Eğitimde aksamalar yaşandı

Otizmli çocukların eğitimlerinin de pandemi sürecinden etkilendi. Pandemi döneminde okulların ve özel eğitim kurumlarının bir dönem kapatılması gündeme gelmiş olup halen eğitimde pandemi öncesi eğitim olanaklarının sağlanması konusunda aksamalar yaşanmaktadır. Bu durum çocukların yeterli tedavi görmelerini engellemektedir. Benzer açıdan gerek mekanların kapanması gerek sokağa çıkma kısıtlmaları nedeniyle fiziksel aktivite yapma olanakları da azalmıştır. Eğitim ve fiziksel aktivite miktarlarının azalması çocukların ruhsal durumlarını da etkilemektedir.

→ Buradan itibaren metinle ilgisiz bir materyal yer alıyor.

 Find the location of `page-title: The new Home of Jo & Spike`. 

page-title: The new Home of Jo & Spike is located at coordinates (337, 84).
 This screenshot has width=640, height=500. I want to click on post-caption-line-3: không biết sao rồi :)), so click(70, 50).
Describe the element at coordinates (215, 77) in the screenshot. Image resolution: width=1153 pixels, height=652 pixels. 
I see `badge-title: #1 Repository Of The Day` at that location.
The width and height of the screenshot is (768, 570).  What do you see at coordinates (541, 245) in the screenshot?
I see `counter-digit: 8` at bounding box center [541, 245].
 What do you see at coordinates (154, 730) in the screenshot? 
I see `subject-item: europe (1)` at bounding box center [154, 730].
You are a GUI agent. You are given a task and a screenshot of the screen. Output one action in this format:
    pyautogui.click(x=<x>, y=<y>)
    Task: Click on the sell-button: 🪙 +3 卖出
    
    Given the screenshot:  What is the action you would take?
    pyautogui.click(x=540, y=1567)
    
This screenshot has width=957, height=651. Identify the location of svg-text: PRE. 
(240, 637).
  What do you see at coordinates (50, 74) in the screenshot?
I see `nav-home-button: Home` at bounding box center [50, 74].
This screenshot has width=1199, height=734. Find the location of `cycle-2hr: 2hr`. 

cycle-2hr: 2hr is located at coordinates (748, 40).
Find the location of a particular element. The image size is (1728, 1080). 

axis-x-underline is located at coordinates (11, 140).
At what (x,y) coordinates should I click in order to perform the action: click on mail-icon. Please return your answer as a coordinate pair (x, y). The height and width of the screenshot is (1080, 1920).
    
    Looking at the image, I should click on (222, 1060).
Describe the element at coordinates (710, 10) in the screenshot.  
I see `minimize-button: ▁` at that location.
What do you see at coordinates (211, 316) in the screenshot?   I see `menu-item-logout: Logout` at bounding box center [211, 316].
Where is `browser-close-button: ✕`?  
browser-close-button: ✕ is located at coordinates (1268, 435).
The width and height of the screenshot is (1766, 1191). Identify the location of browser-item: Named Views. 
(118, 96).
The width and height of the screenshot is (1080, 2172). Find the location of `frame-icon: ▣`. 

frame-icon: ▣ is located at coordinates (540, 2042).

Pandemi ile beraber yaşanan bu sürecin, otizmi olan çocuk ve ergenlerde ek olarak görülebilecek kaygı bozukluklarını ve depresyon riskini arttırdı. Otizmli çocuklarda duygularını kontrol etmekte zorlanma, dürtüsellik, davranış sorunları da artma eğilimde olmuştur. Sadece çocuklarda değil, ebeveynlernde de ruhsal sıkıntıların artmış olduğunu görmekteyiz.

Pandemideki belirsizlik ruhsal açıdan zorlanmalara yol açıyor

Otizmi bulunan bireylerin değişiklikler karşısında uyum sağlamakta zorlandılar. Bu nedenle pandemi döneminin özelliği olan belirsizlik, sürekli koşulların (örneğin sokağa çıkma saatleri) değişmesi çocukları ve ailelerini ruhsal açıdan zorlamaktadır. Bununla beraber pandemi ve koronavirüs ile ilgili bilgilerin değişmesi ve haber akışının fazla olması otizmli bireylerin süreci takip etmesini zorlaştırmakta ve kaygı duymalarına yol açmaktadır. Her ne kadar otizmli bireyler sosyalleşmekte zorlansa ve kendi hallerinde olma hali göze çarpsa da onlar da arkadaşlarını ve tanıdıklarını göremedikleri için üzüldüklerini ifade etmektedirler. Bu durum yaş ilerledikçe daha belirgin olmaktadır.

Otizmli çocuklar kurallara uymada güçlük çekti

Pandemi döneminde bireylerin uygulaması gereken temizlik ve sosyal mesafe önlemlerinin çocuklara anlatılmasının ve çocukların bu kurallara uymasının kolay olmadığını bilmeliyiz. Otizmli bireylerin ise bu kuralları anlaması ve içselleştirmesi daha meşakkatli olmaktadır. Bu kurallara uymaya zorlanmak otizmli çocukları strese sokmaktadır. Özellikle çocuğun yaşı küçük ve ek öğrenme problemleri yaşıyorlarsa bu süreç daha zor olmaktadır. Pandemi ve koronavirüs ile ilgili bilgilendirme yapmak, kuralların öğrenilmesini sağlamak özel eğitim modülleri içinde uygulanmalıdır. Özel eğitim uzmanlarının ise değişen koşullarla beraber çocukların yaşayacağı ruhsal rahatsızlıklar ile ilgili bilgilendirilmesi, pandemi ile ilgili kuralların mümkün olduğunca çocuk tarafından öğrenilmesinin sağlanması konusunda eğitim görmeleri uygun olacaktır.

Tedavi süreçleri aksatılmamalı

 Sosyal izolasyon herkes için zorlayıcı olmakla beraber yaşadığımız dönemin etkilerinin ileriki zamanlarda daha net anlaşılacağı düşünülmektedir. Bu süreçte yetkililer tarafından mümkün olduğu kadar yüzyüze eğitimlerin ve yüzyüze sağlık hizmetlerinin devam etmesinin sağlanması çok önemlidir. Ailelerin ise otizmden şüphelendikleri durumlarda bir çocuk psikiyatristine başvurmaları gerekmektedir. Tanısı bulunan çocukların ise tanı ve tedavi için ihtiyaç duydukları görüşmelerin aileler tarafından yerine getirilmesi, ertelenmemesi gerekmektedir. Sadece çocukların değil, ailelerinin de stres azaltıcı tekniklere başvurmaları bu dönemde faydalı olacaktır.